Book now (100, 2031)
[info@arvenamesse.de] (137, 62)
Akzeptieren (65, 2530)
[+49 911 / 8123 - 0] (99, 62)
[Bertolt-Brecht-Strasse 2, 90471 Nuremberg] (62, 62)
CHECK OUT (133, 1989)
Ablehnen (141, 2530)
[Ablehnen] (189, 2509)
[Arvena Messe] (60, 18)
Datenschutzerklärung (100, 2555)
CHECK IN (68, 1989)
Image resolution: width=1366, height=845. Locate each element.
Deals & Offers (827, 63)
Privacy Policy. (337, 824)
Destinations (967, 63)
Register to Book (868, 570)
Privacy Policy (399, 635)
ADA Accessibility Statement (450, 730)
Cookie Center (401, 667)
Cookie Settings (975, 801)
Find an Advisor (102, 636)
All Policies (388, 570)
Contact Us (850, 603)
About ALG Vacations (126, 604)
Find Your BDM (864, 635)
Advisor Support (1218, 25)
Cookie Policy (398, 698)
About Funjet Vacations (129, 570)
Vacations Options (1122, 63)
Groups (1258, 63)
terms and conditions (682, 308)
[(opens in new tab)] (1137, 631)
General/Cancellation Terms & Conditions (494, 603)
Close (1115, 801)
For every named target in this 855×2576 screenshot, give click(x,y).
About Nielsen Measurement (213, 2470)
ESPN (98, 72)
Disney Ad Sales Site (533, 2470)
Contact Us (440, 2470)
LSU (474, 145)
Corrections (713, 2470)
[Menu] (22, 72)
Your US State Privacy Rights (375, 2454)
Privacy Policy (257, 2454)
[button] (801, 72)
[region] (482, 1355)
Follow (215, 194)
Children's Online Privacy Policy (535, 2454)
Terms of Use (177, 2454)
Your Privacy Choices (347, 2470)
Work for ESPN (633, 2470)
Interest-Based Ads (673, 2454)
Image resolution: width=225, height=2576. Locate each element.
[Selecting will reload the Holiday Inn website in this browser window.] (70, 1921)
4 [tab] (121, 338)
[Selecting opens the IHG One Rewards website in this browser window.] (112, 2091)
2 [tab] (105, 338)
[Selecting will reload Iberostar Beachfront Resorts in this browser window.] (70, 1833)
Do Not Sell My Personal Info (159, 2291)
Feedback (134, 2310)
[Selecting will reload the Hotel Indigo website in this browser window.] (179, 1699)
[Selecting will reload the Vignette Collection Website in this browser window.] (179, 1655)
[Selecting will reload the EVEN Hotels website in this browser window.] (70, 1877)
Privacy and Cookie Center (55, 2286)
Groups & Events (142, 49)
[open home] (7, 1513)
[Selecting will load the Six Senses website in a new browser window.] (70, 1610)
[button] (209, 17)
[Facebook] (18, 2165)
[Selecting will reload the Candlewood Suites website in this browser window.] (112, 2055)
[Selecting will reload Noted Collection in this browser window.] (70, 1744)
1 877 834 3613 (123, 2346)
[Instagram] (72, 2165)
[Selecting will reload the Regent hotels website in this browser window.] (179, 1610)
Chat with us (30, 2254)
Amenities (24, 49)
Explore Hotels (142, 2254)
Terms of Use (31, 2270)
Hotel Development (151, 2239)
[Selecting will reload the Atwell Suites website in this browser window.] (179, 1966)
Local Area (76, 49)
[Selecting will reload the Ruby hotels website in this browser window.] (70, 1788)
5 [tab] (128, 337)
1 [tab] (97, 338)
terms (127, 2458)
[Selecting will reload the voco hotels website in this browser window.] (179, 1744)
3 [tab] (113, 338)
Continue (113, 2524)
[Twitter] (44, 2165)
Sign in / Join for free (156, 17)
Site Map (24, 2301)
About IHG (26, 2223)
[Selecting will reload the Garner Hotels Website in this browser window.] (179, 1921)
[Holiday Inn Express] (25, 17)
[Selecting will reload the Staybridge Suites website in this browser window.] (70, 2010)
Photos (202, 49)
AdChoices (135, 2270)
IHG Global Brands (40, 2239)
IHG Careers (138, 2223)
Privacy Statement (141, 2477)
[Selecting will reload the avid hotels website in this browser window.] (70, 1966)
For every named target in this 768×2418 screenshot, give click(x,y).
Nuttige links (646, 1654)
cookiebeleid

▸ **Task directions**: Every line from the line containing "About Funjet Vacations (129, 570)" through the line containing "Privacy and Cookie Center (55, 2286)" in the records above must be retyped exactly. Leave out the rest.

▸ **Your solution**:
About Funjet Vacations (129, 570)
Vacations Options (1122, 63)
Groups (1258, 63)
terms and conditions (682, 308)
[(opens in new tab)] (1137, 631)
General/Cancellation Terms & Conditions (494, 603)
Close (1115, 801)
For every named target in this 855×2576 screenshot, give click(x,y).
About Nielsen Measurement (213, 2470)
ESPN (98, 72)
Disney Ad Sales Site (533, 2470)
Contact Us (440, 2470)
LSU (474, 145)
Corrections (713, 2470)
[Menu] (22, 72)
Your US State Privacy Rights (375, 2454)
Privacy Policy (257, 2454)
[button] (801, 72)
[region] (482, 1355)
Follow (215, 194)
Children's Online Privacy Policy (535, 2454)
Terms of Use (177, 2454)
Your Privacy Choices (347, 2470)
Work for ESPN (633, 2470)
Interest-Based Ads (673, 2454)
Image resolution: width=225, height=2576. Locate each element.
[Selecting will reload the Holiday Inn website in this browser window.] (70, 1921)
4 [tab] (121, 338)
[Selecting opens the IHG One Rewards website in this browser window.] (112, 2091)
2 [tab] (105, 338)
[Selecting will reload Iberostar Beachfront Resorts in this browser window.] (70, 1833)
Do Not Sell My Personal Info (159, 2291)
Feedback (134, 2310)
[Selecting will reload the Hotel Indigo website in this browser window.] (179, 1699)
[Selecting will reload the Vignette Collection Website in this browser window.] (179, 1655)
[Selecting will reload the EVEN Hotels website in this browser window.] (70, 1877)
Privacy and Cookie Center (55, 2286)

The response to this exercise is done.